Где-то далеко позади ласковое лето, уже отцветает осень и первые метели обеляют российскую землю. Настает пора зимних походов за... грибами. Безусловно, такое предложение удивит многих из нас, но только не страстного приверженца «тихой охоты» литератора Вениамина Анциферова, живущего в подмосковном академгородке Пущине.
Часть его записок, сделанных прошлой зимой, мы и предлагаем вашему вниманию.
Началась эта история в вестибюле одного из наших пущинских институтов, где я однажды под вечер ожидал своего приятеля. Тут же, покойно расположившись за своим столом, почтенная тетушка-вахтерша мирно беседовала со своей не менее солидной подругой. Приятель что-то задерживался, и я едва не задремал, сидя на диване, как вдруг донеслась до меня фраза вахтерши.

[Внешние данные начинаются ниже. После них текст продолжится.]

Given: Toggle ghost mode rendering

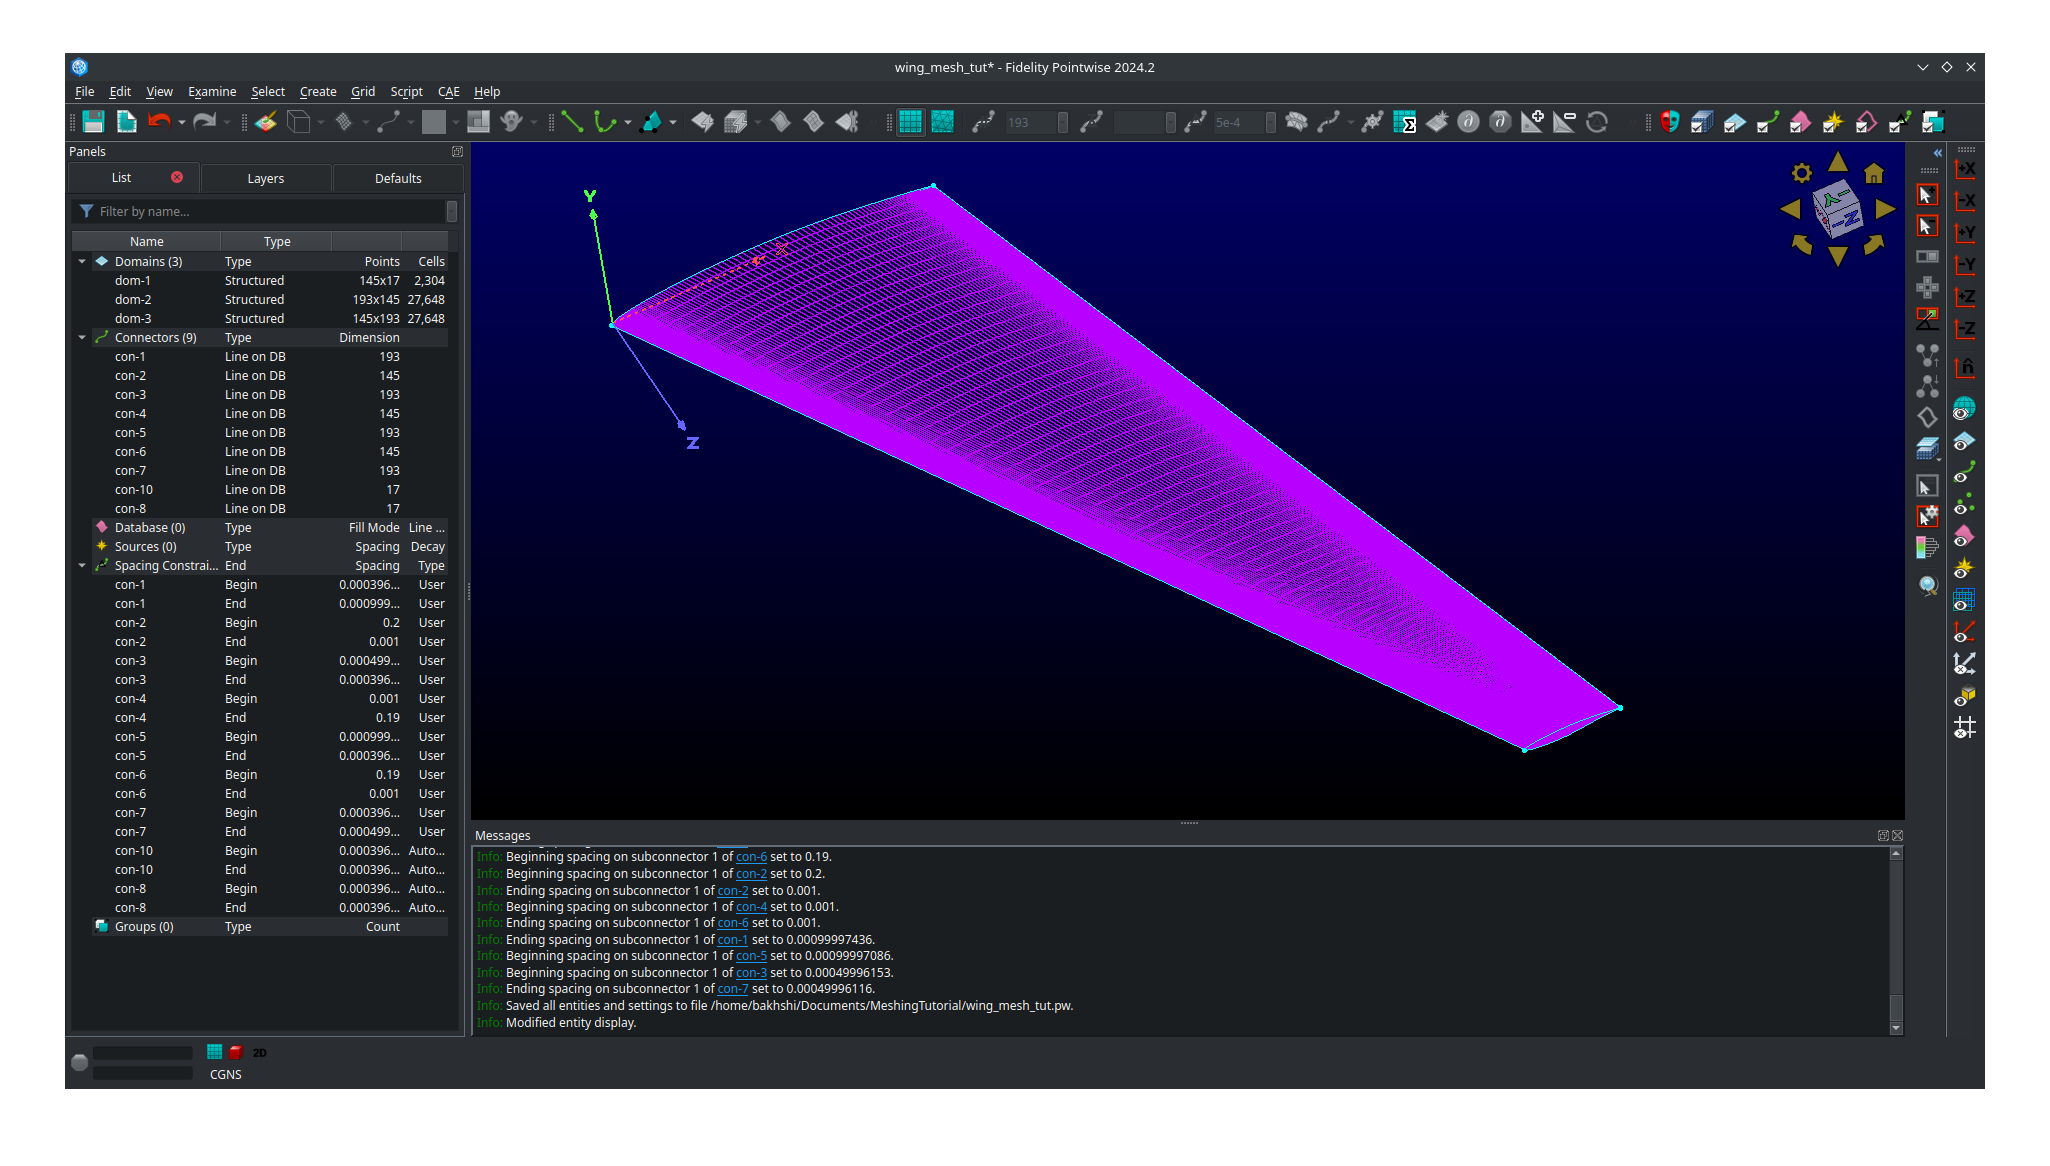Looking at the screenshot, I should 511,122.
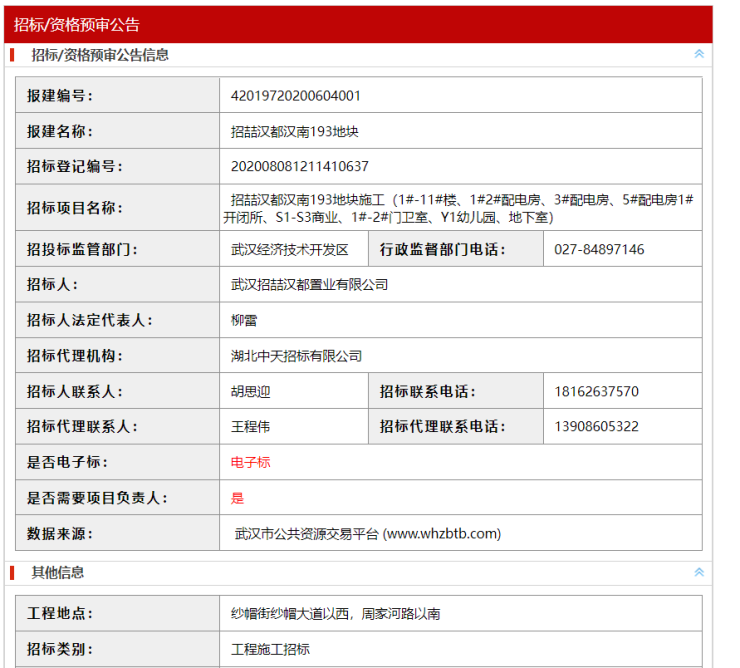Collapse the 其他信息 section chevron
The width and height of the screenshot is (740, 668).
[x=699, y=572]

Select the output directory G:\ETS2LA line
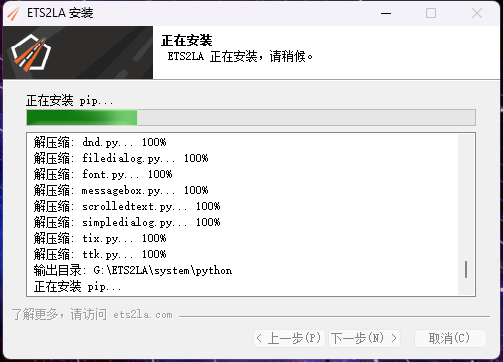tap(133, 270)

— Знаешь, вчера по пути с дачи я насобирала в лесу грибов.
На меня такая информация и в сезон действует как удар током, а тут за окном разгуливалась ноябрьская поземка.
— Грибов? — невольно вырвалось у меня.
— Ну да,— повернулась ко мне тетушка.— Они так замерзли — пришлось отпиливать их ножовкой.
— Ножовкой?!
— Ну да, несла с дачи инструменты, вот и пригодились.
— Интересно, что же это за грибы?
— Самые настоящие,— простодушно сказала тетушка.— Крупные такие, мясистые. Забыла, как они называются. Ве... ве... Их, я вычитала, на чурбаках разводят.
— Вешенки?
— Ну да, они самые.
— А как, позвольте узнать, вы их увидели? Снега же полно!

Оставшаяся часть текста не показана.